• WHAT TO DO: Retype everything in the records below, from the line containing "You are a computer-use" down to the end of the records, without any changes, and leave the pictures out of your answer.

___ GIVEN RECORDS

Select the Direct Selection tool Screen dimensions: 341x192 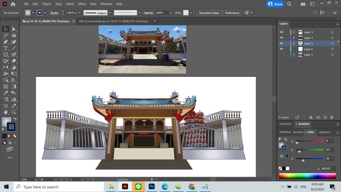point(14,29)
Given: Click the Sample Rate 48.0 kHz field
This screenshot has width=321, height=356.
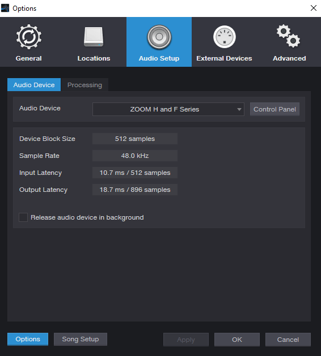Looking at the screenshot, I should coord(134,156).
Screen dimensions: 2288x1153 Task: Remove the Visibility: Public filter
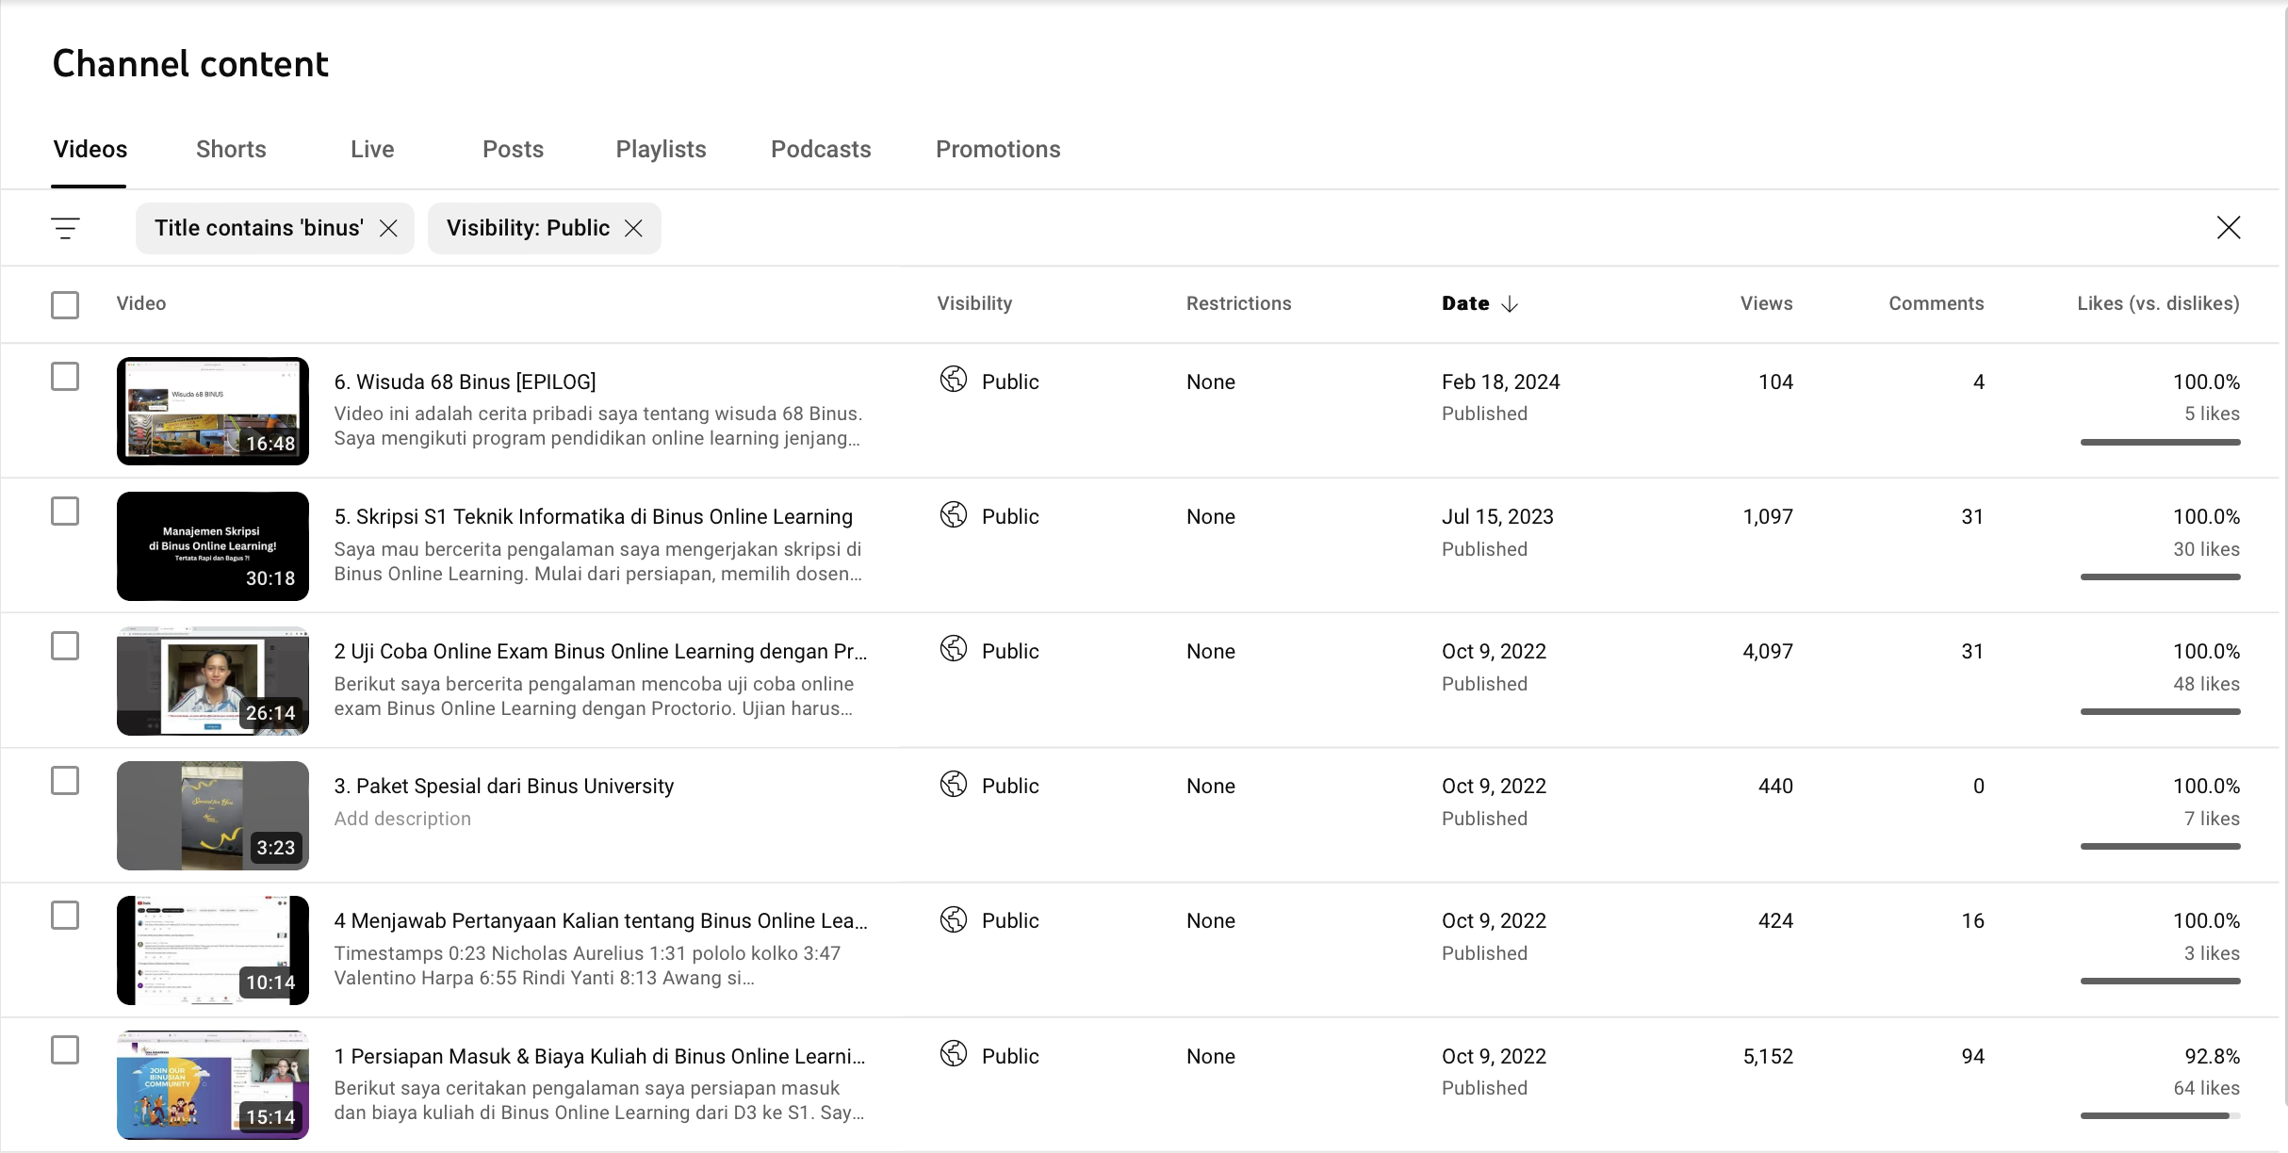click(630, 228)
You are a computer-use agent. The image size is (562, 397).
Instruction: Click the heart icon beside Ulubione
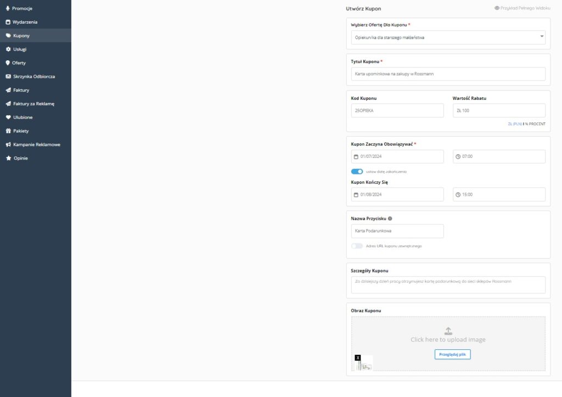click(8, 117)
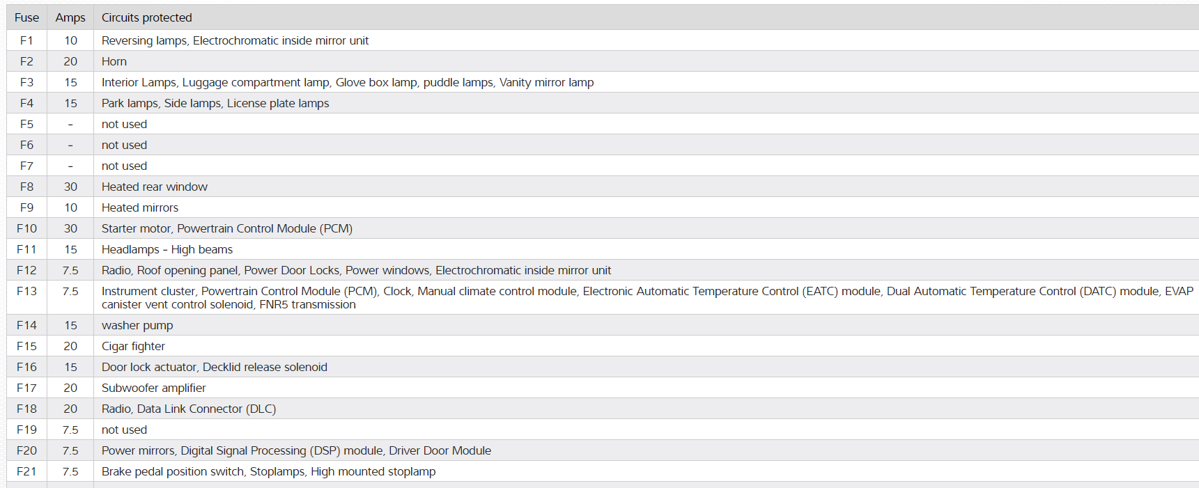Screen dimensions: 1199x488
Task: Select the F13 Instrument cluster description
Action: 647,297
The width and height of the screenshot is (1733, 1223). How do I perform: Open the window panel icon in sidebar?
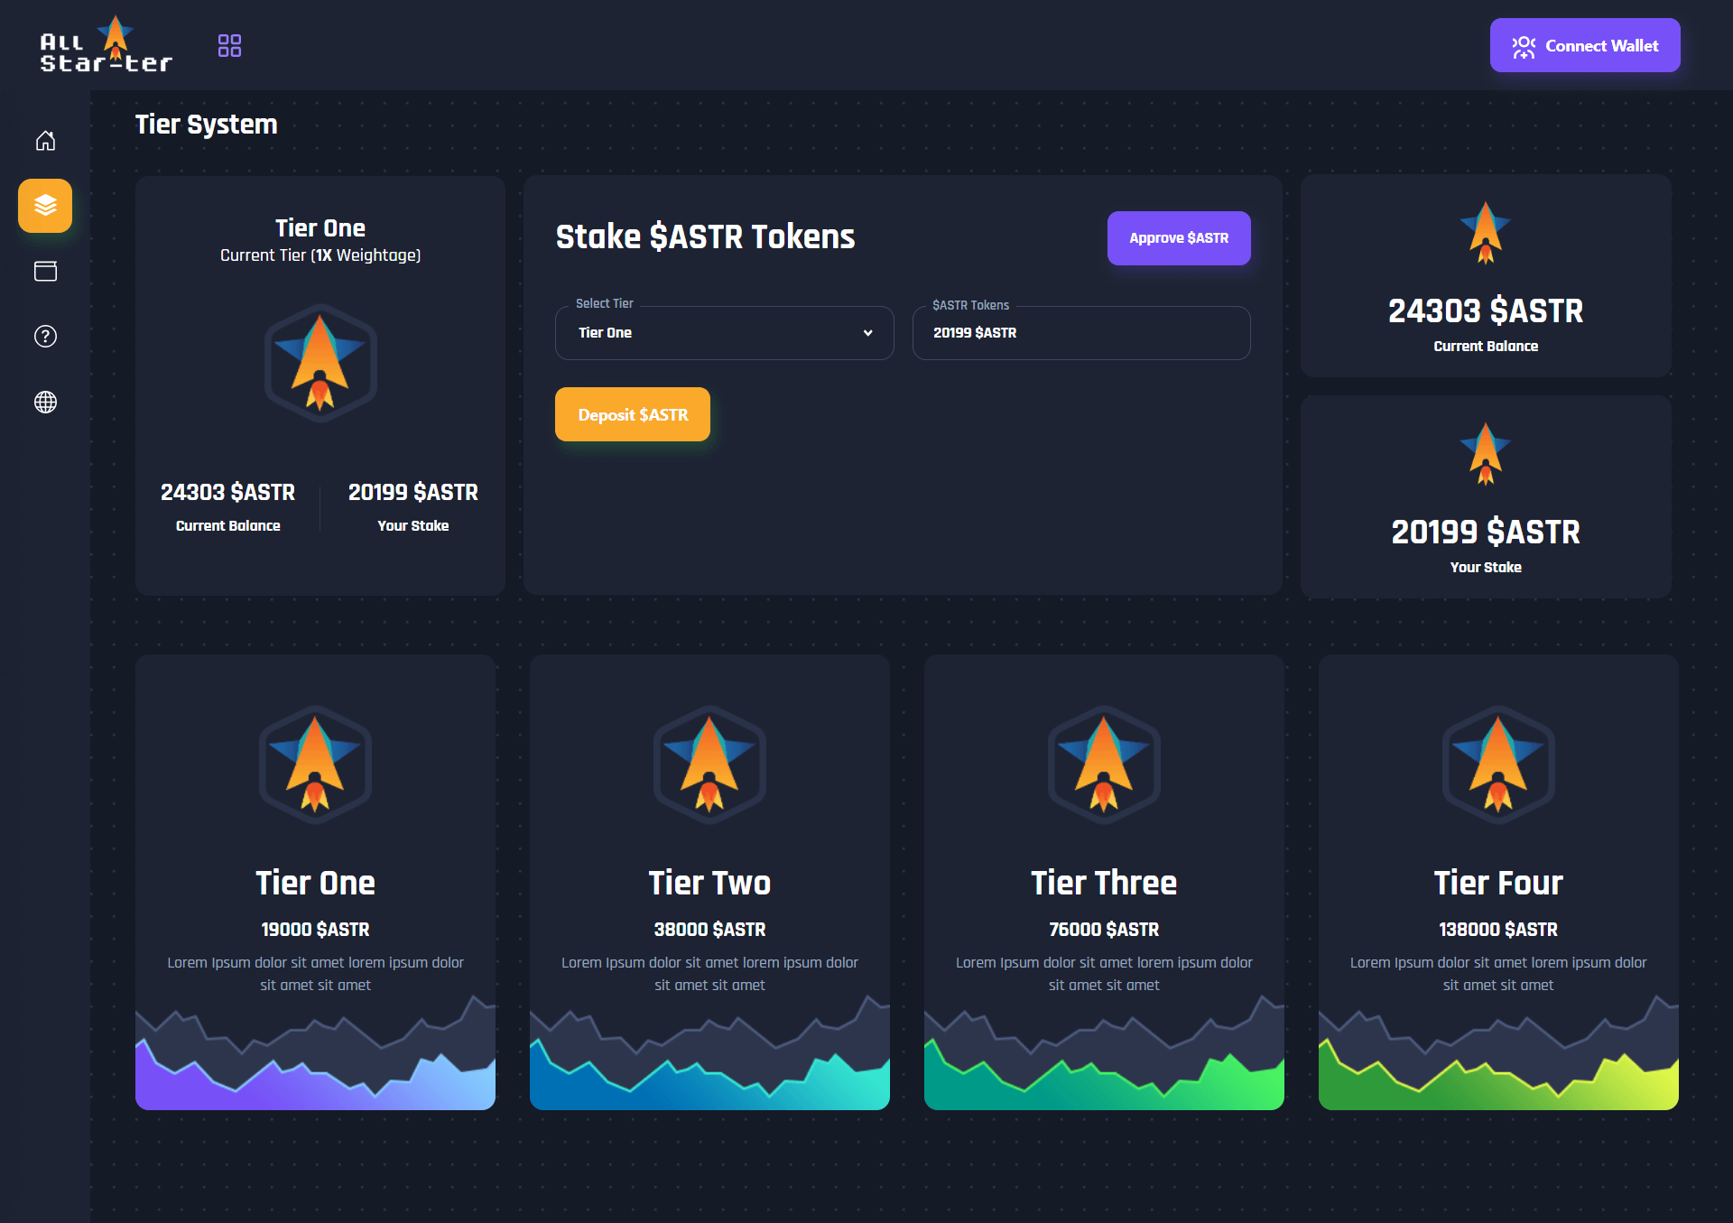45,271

______

• RESPONSE:
You are a computer-use agent. The image size is (562, 397).
Instruction: Click the heart icon beside Ulubione
click(8, 117)
Screen dimensions: 1199x488
Task: Select the F13 Instrument cluster description
Action: 647,297
The width and height of the screenshot is (1733, 1223). How do I perform: Open the window panel icon in sidebar?
45,271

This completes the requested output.